Лённрот оказался прав в своей общей оценке — рунопевческая традиция в Беломорской Карелии, постепенно угасая, тем не менее сохранилась еще в течение нескольких поколений. Не кончился на Архипе и рунопевческий род Перттуненов. Крупным рунопевцем стал сын Архипа — Мийхкали Перттунен (около 1815— 1899), замужем за представителем того же рода была Татьяна Перттунен (1879—1963).

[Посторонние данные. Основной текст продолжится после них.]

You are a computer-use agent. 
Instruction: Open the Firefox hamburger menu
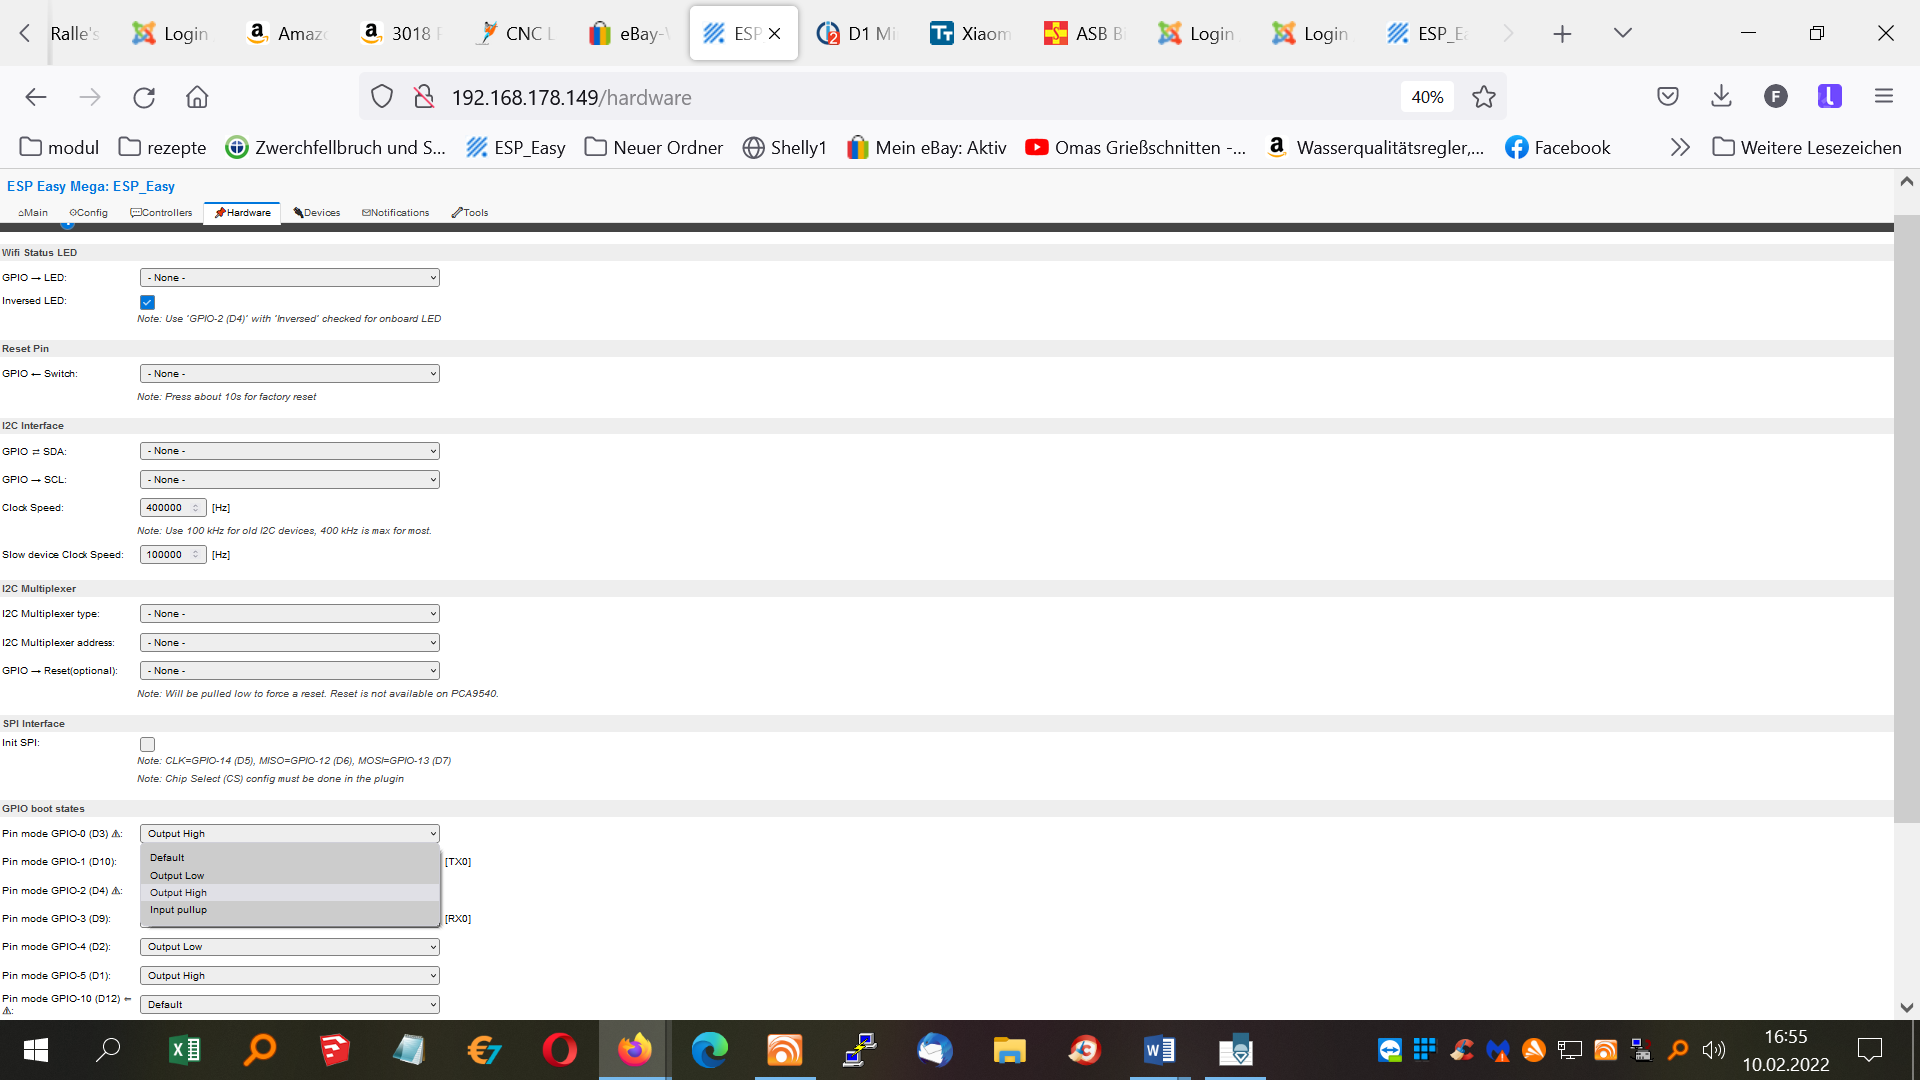(x=1884, y=96)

Случилось так, что во время посещения Архипа Лённрот едва ли не впервые в жизни услышал карельские похоронные плачи, исполненные в связи с постигшим семью горем. «В доме Архиппы, когда я пришел к ним, — рассказывает Лённрот, — один из детей был при смерти. Все домашние, как и я, понимали, что лекарства уже не помогут. Они спросили у меня, как я думаю: от Бога ли эта болезнь или же наслана дурными людьми? Я сказал первое, да и сами они были склонны так думать. Вечером все легли спать, одна мать осталась сидеть возле постели больного ребенка. Через некоторое время меня разбудил пронзительный, душераздирающий, глубоко трогающий плач-песня матери, который возвещал о кончине ребенка. О сне нечего было и думать. Пока мать причитала и плакала одна, было еще терпимо, но вскоре из соседнего дома привели специально приглашенную плакальщицу, голос которой был во много раз пронзительней, чем у матери. Они обняли друг друга и начали причитывать что есть мочи. Наконец тело было обмыто теплой водой, обтерто березовыми листьями и одето в чистую льняную рубашку. Рот прикрыли чистым полотняным лоскутом, по такому же лоскуту положили на ноги. В талии тело обвязали шнурком, заменяющим пояс, поскольку отправляясь в путь, не говоря уже о вечности, принято подпоясываться. Все это время женщины голосили, повторяя тот же душераздирающий плач. Мать и другие плачущие (а днем их собралось несколько человек) время от времени обнимали друг друга либо старого Архипа и других домочадцев. Лишь меня избавили от этих объятий. Старик Архип несколько раз просил мать успокоиться, но напрасно. Голошение продолжалось целый день. Подобное выражение скорби здесь называется причитанием, а сама скорбная песня — плачем».